I have an RV02-BW that I bought on super clearance for $75, and my next build is going in it most likely. However, the RV03 is on sale right now also and I kind of like it a lot. Should I just stick with the RV02? It would cost me more money to sell it and get the rv03, which is smaller.

I like the long body of the rv02, and I like the overall look and feel. The RV03 looks a bit more "classy" I guess, but I kind of prefer the raw industrial feel of the 02. This is a tough decision for me, but I'm leaning towards keeping my 02....

I already have most of the parts planned out, and I have an HX1000 ready for it. I just need to decide on the case. My other two cases in use are the 800D and antec 1200. 800D is water cooled custom, and the 1200 is hybrid. I think I'm going to go full air with the raven though, as it's just going to be a gaming machine.


----------



## PopcornMachine (Aug 29, 2011)

$75 is half price for the RV02!!! 

I would just stick with that one.  Real nice case.

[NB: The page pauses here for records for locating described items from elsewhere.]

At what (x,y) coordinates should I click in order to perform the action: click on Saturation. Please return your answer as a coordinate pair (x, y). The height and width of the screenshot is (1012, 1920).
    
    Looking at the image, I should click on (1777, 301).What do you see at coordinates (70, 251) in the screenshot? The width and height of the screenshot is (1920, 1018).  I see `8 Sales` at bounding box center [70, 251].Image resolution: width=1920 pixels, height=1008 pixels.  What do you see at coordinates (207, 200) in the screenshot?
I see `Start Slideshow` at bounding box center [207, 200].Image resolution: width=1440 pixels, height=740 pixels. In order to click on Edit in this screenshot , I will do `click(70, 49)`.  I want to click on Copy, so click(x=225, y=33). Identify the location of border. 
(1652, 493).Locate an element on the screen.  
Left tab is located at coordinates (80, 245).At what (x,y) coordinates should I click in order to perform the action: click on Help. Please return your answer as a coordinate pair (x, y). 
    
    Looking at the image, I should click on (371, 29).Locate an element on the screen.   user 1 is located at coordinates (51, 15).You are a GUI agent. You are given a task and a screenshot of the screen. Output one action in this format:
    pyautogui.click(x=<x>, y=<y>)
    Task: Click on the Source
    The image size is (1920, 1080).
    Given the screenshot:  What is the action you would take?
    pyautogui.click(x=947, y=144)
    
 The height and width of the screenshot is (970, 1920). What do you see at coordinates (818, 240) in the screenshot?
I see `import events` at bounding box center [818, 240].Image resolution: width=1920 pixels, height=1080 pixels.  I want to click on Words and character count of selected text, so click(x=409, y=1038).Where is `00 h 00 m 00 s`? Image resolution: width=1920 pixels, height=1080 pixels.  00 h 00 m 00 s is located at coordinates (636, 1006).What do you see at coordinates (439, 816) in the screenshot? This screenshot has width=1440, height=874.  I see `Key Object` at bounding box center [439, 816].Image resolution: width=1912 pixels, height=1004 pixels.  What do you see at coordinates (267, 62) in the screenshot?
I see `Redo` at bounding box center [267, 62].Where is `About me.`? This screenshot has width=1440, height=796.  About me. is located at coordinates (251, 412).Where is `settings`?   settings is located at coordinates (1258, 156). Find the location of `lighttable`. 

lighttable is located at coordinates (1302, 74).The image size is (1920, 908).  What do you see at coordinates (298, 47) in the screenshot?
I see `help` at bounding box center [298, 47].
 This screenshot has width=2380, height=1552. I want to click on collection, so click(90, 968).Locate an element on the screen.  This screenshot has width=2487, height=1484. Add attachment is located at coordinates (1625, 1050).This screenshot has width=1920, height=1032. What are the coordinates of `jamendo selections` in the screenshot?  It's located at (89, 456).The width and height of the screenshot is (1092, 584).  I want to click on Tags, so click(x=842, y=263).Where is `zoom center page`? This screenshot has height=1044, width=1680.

You've got more room and one more bottom fan with that one.

Personally I'd go with the RV03 as I prefer smaller cases and don't like spending that much.  But you got such a great deal, that's not a factor.


----------



## LordJummy (Aug 29, 2011)

Yeah man they put them on clearance a while back. I actually made a thread about it.

They were $100 straight up, and a rebate for $24 bucks making it $76.

I do like the look of the rv03 also. It's real sleak and looks nice, but the 02 does have the fans and extra space. They're both real nice. I guess I should stick with the one I got since it was so damn cheap.


----------



## WhiteNoise (Sep 1, 2011)

Wow I just looked it up (Raven 3) and its fugly. I hate it. I love the Raven 2 though. Stick with that.


----------



## LordJummy (Sep 1, 2011)

WhiteNoise said:


> Wow I just looked it up (Raven 3) and its fugly. I hate it. I love the Raven 2 though. Stick with that.



That's what I decided on. No point in even wasting a dollar on rv03. I love this rv02. Amazing case...


----------